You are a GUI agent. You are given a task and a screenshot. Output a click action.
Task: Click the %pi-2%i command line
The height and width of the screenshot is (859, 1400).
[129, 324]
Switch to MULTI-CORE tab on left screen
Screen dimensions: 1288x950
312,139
────
WHAT THIS TASK INVOLVES: Return every line of the material above that contains the string "screenshot".

EXERCISE OUTPUT:
You are a GUI agent. You are given a task and a screenshot. Output a click action.
The height and width of the screenshot is (859, 1400).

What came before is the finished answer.